Start of Block

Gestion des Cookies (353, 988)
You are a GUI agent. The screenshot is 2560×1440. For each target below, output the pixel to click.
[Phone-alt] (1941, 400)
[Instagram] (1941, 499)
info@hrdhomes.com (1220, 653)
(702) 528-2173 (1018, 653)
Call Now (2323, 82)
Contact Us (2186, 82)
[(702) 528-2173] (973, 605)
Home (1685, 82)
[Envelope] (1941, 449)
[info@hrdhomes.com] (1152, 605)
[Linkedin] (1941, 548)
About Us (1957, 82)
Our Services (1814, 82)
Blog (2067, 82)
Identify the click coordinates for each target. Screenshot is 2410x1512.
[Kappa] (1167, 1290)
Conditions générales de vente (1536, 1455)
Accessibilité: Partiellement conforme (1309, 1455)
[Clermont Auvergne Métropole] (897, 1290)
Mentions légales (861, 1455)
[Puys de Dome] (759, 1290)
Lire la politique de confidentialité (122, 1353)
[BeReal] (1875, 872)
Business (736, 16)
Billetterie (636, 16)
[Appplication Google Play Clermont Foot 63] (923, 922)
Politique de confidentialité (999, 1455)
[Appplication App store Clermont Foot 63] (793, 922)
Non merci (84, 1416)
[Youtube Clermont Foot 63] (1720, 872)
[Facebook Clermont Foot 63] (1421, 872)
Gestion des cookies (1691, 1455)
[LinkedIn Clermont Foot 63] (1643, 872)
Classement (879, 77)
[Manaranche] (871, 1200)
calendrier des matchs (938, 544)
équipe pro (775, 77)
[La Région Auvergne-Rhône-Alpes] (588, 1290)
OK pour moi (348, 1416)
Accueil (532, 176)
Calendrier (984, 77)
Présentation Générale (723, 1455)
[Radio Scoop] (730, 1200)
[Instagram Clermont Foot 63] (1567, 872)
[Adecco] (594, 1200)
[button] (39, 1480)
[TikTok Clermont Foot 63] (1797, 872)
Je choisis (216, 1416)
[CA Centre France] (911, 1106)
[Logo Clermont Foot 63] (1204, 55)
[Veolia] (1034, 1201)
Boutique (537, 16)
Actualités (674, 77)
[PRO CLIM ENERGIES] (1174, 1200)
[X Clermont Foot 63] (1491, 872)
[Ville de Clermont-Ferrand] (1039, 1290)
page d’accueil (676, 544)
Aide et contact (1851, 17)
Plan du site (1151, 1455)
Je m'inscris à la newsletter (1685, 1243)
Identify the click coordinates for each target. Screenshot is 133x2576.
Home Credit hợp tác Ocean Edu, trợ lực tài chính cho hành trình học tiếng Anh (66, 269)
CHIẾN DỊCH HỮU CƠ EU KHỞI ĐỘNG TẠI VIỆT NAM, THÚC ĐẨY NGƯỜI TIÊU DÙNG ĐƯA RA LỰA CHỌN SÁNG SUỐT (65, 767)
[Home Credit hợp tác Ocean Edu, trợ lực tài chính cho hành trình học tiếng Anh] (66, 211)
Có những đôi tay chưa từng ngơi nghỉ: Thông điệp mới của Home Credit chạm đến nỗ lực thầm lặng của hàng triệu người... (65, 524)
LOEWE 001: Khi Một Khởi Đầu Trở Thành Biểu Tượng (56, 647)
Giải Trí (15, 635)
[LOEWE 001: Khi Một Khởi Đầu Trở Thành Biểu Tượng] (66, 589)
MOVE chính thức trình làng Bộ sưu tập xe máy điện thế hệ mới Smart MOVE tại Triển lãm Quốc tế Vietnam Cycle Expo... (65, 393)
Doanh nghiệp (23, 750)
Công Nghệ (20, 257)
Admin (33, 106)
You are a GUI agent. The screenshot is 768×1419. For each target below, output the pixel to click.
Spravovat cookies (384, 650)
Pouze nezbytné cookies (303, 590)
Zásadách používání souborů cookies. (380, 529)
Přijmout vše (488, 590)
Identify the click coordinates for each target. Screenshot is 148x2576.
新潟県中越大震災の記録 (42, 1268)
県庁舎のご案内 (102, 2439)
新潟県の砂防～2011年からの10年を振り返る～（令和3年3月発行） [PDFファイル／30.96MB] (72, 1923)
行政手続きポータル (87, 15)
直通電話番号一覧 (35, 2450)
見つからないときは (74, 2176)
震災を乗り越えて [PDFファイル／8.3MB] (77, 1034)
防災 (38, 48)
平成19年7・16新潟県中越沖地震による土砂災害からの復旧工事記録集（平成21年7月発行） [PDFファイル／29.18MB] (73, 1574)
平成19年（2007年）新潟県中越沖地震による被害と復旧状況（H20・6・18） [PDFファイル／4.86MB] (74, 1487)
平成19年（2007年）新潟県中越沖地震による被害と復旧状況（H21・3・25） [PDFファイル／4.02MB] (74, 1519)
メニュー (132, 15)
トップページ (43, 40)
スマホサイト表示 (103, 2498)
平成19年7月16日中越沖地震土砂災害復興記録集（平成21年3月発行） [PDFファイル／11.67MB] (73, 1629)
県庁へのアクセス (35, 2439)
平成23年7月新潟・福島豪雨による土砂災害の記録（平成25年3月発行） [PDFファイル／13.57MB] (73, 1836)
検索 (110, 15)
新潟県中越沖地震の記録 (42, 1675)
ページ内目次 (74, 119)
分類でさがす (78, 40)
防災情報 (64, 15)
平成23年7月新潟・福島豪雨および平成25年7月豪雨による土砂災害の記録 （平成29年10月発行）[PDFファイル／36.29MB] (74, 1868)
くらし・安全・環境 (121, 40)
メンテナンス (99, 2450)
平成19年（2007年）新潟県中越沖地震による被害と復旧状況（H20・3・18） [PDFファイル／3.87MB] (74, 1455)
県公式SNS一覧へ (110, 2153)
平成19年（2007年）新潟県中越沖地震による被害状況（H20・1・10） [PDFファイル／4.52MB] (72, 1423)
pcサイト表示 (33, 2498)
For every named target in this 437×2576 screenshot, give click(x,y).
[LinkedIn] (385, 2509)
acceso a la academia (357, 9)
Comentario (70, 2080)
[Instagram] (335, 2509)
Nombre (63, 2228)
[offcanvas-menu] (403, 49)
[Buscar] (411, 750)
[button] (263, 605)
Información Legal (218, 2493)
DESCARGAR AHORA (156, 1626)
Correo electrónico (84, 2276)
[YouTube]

End of Block

- [What you are asked to do]:
Pick out the lines above containing the word "Instagram", then copy them.

- [Written answer]:
[Instagram] (1941, 499)
[Instagram Clermont Foot 63] (1567, 872)
[Instagram] (335, 2509)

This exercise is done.